A most active biologue of
disodium cromoglycate (DSCG) available,
lodoxamide tromethamine (LT), has been studied and characterized pharmacologically, in animal and human models of
asthma. It has self-tachyphylaxis, but has oral activity (
lodoxamide ethyl) in rats, primates, and man. In rats (LT) was 2,500 X more active than DSCG (ID50 = 0.001 mg/kg), in primates the
drug was also active by several routes (inhalation 1 microgram/kg, IV 0.001 mg/kg, and oral 10 mg/kg). In isolated rat peritoneal mast cells, the compound displayed a biphasic dose response inhibition to histamine release initiated by (48/80,
anti-IgE, and the
calcium ionophore A23,187) with IC50 values of 0.1-50 microM. The consistent finding relating to its mode of action was its ability to inhibit 45calcium flux into the mast cell in response to
antigen or A23,187. Clinical evaluations of
lodoxamide tromethamine showed that at
aerosol doses of 1.0 mg or less, it demonstrated significant inhibitory activity against
antigen or
exercise induced bronchospasm.

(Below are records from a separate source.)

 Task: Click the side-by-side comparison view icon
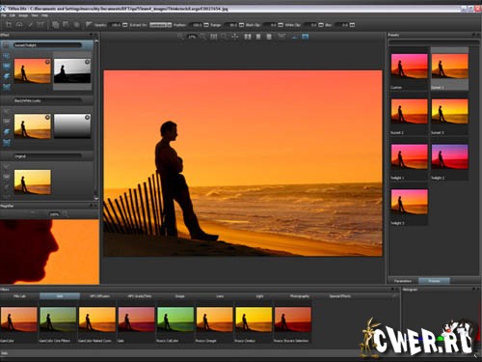pyautogui.click(x=248, y=37)
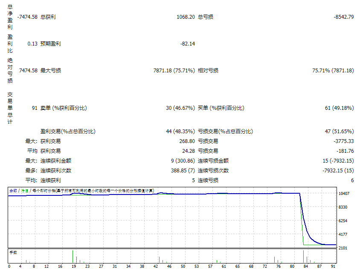Click the tall green volume bar near 19
The height and width of the screenshot is (272, 357).
click(73, 256)
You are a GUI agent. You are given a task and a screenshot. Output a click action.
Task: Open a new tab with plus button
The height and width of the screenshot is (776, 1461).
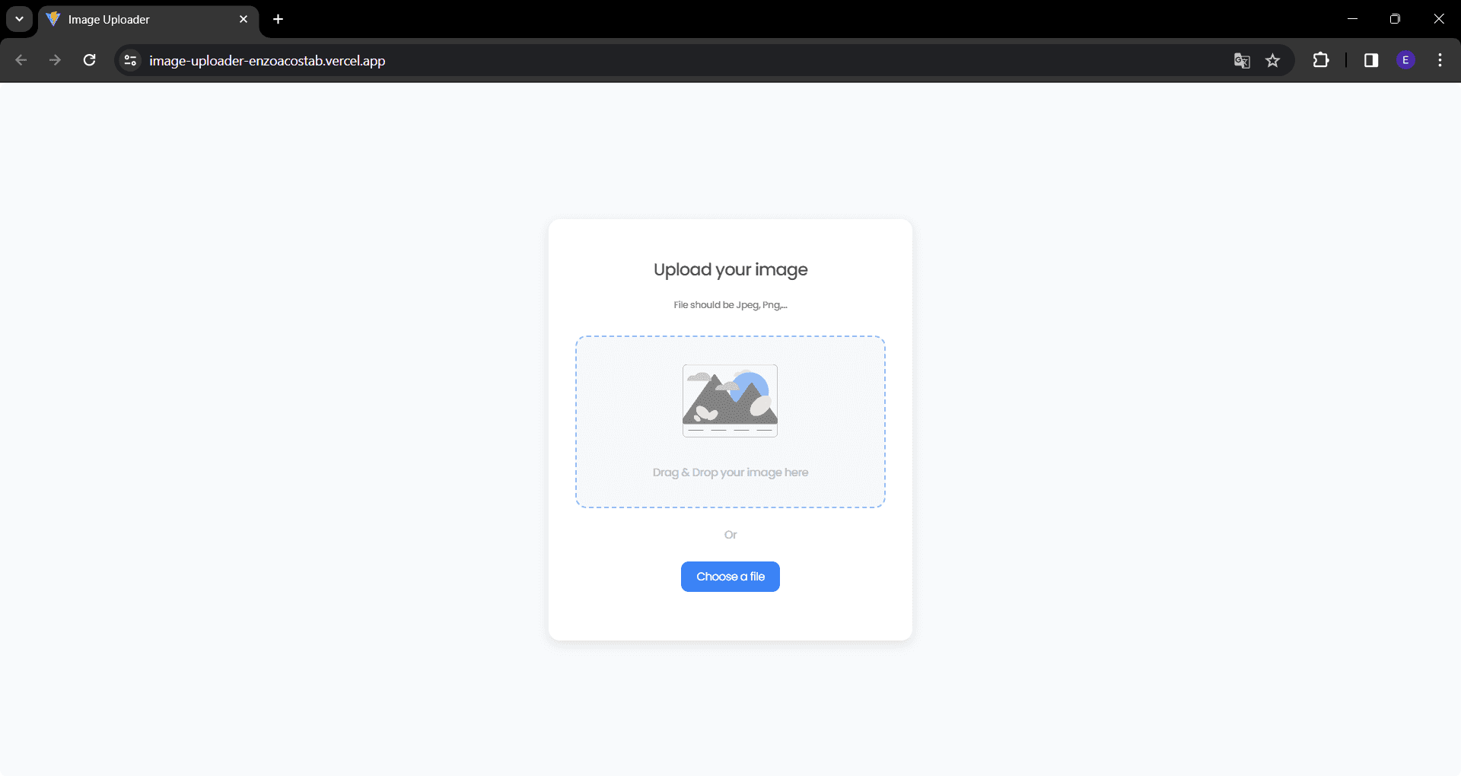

However, in pilot evaluation studies in clinical
asthma settings, the compound could not be shown to spare
bronchodilator usage, relative to placebo, or be shown to be more effective than placebo treated patients based on other clinical endpoints. The reason for rat and primate models not being predictive for human long-term clinical
asthma in the characterization of anti-release compounds is not known.